**Required work:** Copy the rows below exactly, starting at the line that contains "Screen dimensions: 750x313" and ending at the last row. Leave the pictures out of your copy.

++++ Provided records

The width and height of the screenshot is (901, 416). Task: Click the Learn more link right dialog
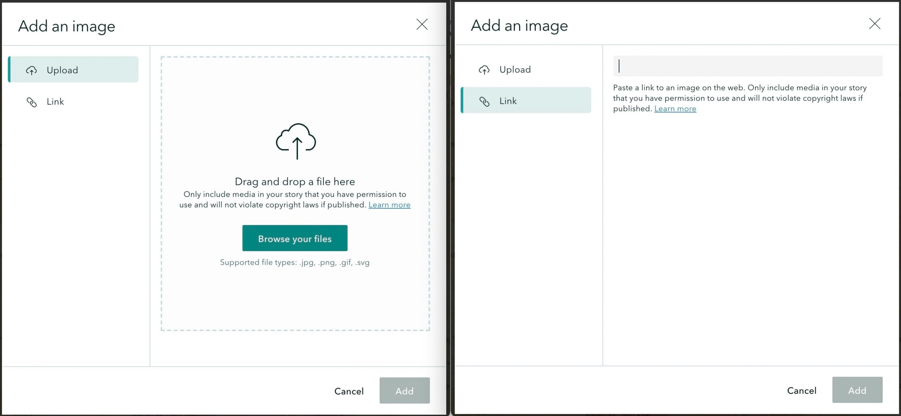675,109
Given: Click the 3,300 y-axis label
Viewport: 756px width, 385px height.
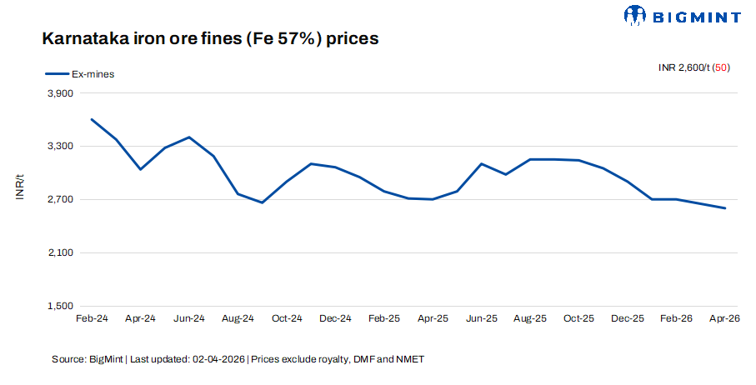Looking at the screenshot, I should coord(61,147).
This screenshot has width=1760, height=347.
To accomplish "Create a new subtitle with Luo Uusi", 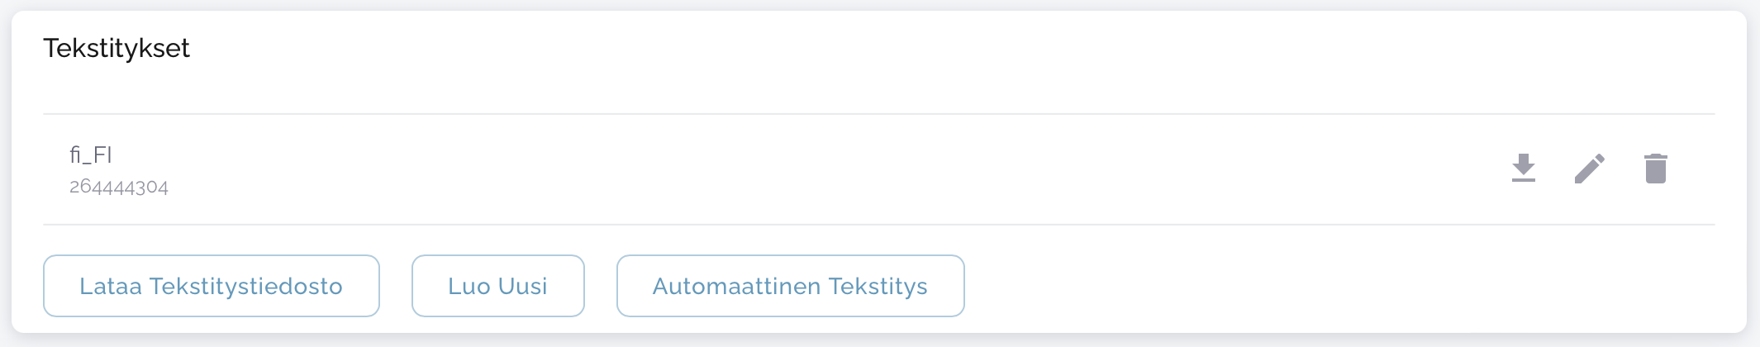I will point(497,286).
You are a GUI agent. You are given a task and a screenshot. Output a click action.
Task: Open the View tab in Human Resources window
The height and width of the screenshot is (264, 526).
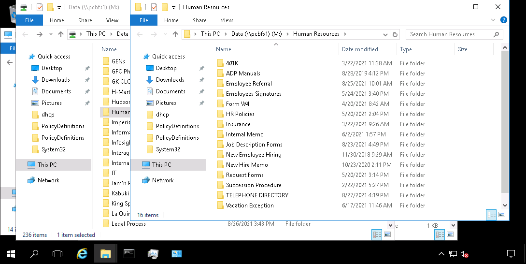227,20
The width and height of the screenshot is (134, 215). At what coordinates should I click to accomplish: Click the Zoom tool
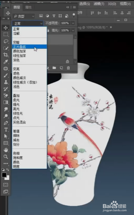pos(6,157)
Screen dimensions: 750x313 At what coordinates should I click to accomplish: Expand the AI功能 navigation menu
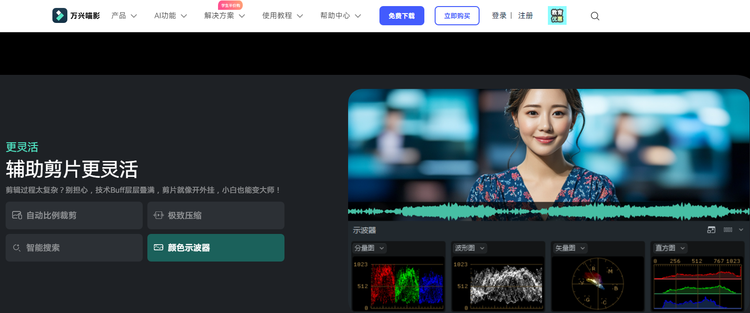tap(170, 15)
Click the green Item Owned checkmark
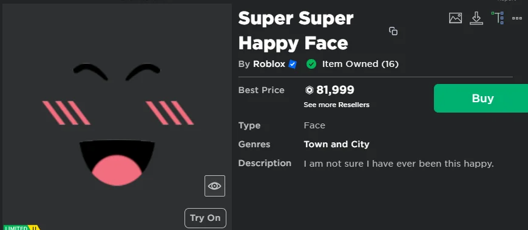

++++++++

**The answer:**
Screen dimensions: 750x313 At what coordinates should I click to accomplish: Expand the AI功能 navigation menu
tap(170, 15)
Click the green Item Owned checkmark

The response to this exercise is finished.